Monday, March 14, 2016

Let states manage, not sell

By Jim Gerber

At a Feb. 24 House of Appropriations Committee meeting on the Forest Service budget, Congressman Tom Cole, R-OK suggested there might be some merit to selling off the federal public lands. Idaho Congressman Mike Simpson pointed out that the people of Idaho love their public lands because they use them for a wide variety of uses. They would not like to see them auctioned off.

There is a better solution then to sell off federal lands. Idaho Congressman Raul Labrador has a bill that would create experimental areas of 200,000 to 400,000 acres in several states to see if state management of the federal lands is feasible. Labrador’s bill could be worded to prevent the states from selling off the federal public lands.

Selling off the public lands is not the main issue however. The bigger issue is that the federal lands are being mismanaged by the federal agencies to the extent we are in danger of losing their sustainability and biological diversity.

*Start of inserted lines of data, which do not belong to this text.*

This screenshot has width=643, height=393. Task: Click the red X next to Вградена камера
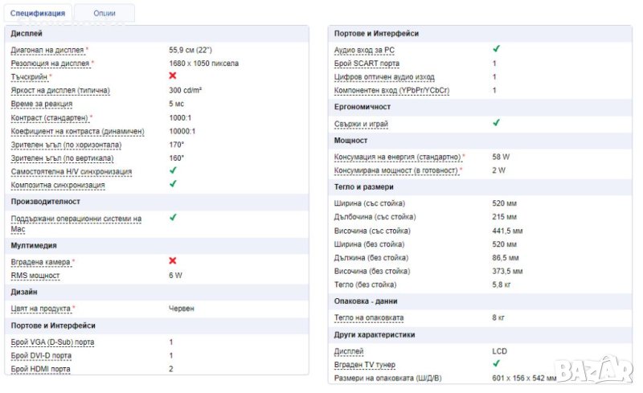pos(173,261)
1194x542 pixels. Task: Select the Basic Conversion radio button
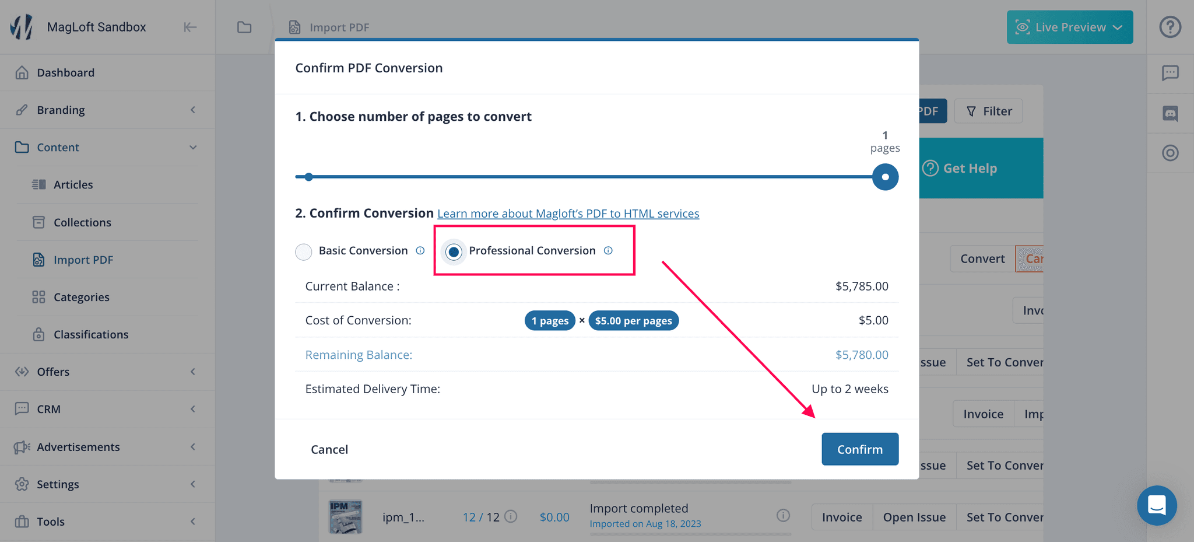304,251
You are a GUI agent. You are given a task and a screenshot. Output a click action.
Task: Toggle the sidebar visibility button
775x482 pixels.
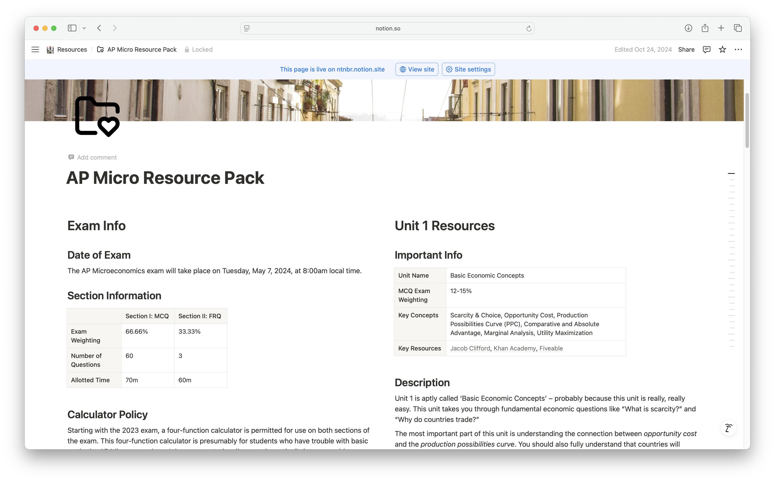(72, 28)
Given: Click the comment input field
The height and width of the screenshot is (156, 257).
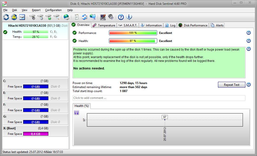Looking at the screenshot, I should 159,98.
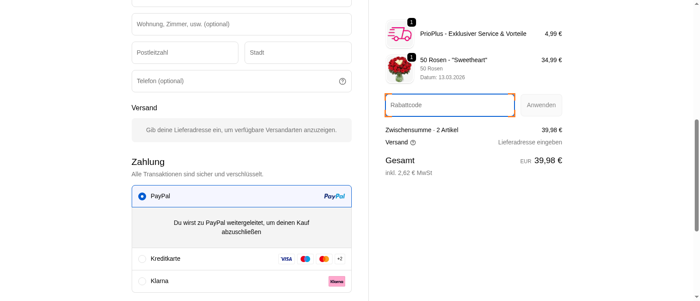
Task: Click the Stadt input field
Action: click(x=298, y=53)
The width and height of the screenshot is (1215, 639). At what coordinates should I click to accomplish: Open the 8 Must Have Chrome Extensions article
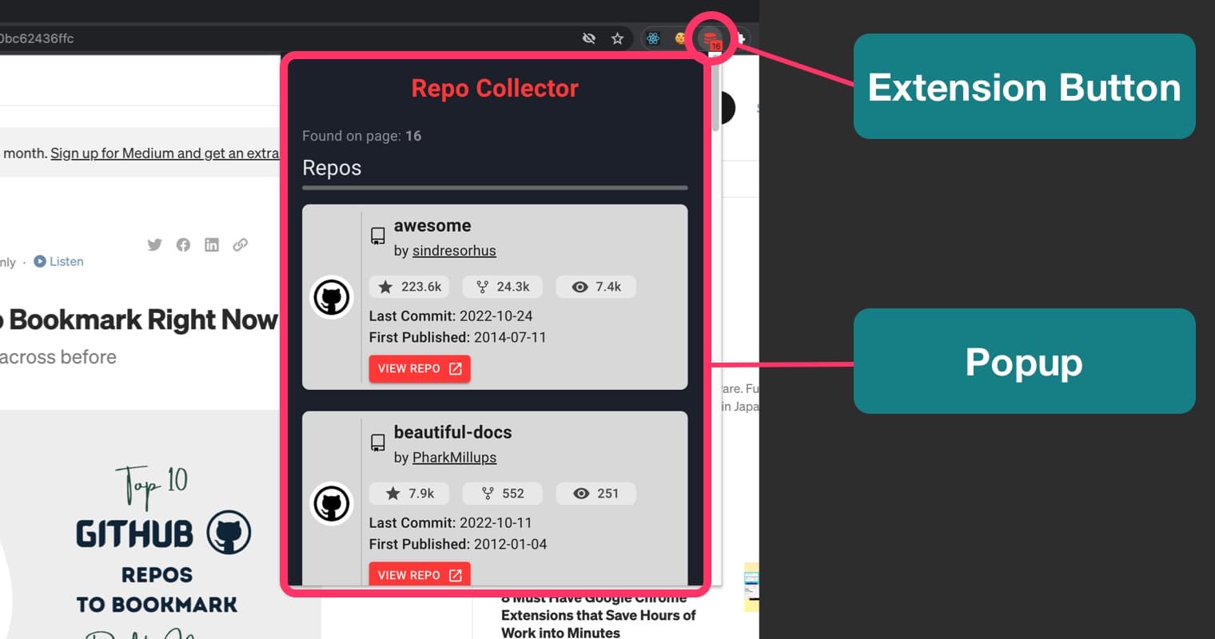(598, 615)
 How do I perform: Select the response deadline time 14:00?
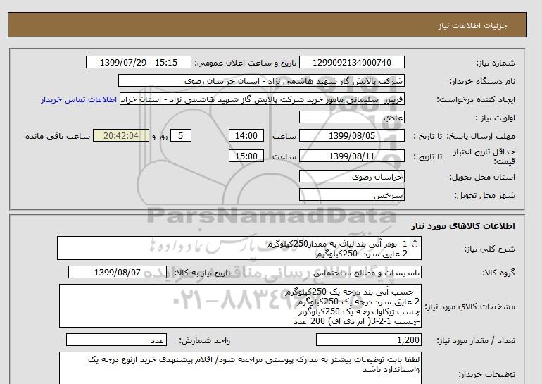pos(247,136)
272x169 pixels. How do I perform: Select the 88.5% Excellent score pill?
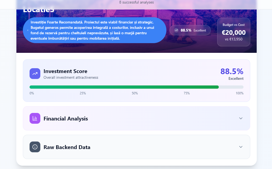(x=190, y=30)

As forests get older they become susceptible to insects and disease. When they die, trees fall to the ground and fuel accumulates. These dead trees feed large catastrophic fires that burn intensively as crown fires. We saw these intense fires on our televisions in the summer, accompanied by words like “unprecedented” and “catastrophic.”

U.S. Rep. Labrador’s point, I believe, is that since the federal agencies are not actively managing the public lands, let’s give the states an opportunity to try. By creating holes in the mature canopy, active forest management can create a mosaic of different species and age classes of vegetation on the landscape. The wildlife species that use those various species and age classes of vegetation will find and occupy it, and biological diversity will be maintained. We need to do little else.



Gerber is a retired Forest Service staff member and is active in natural resources organizations.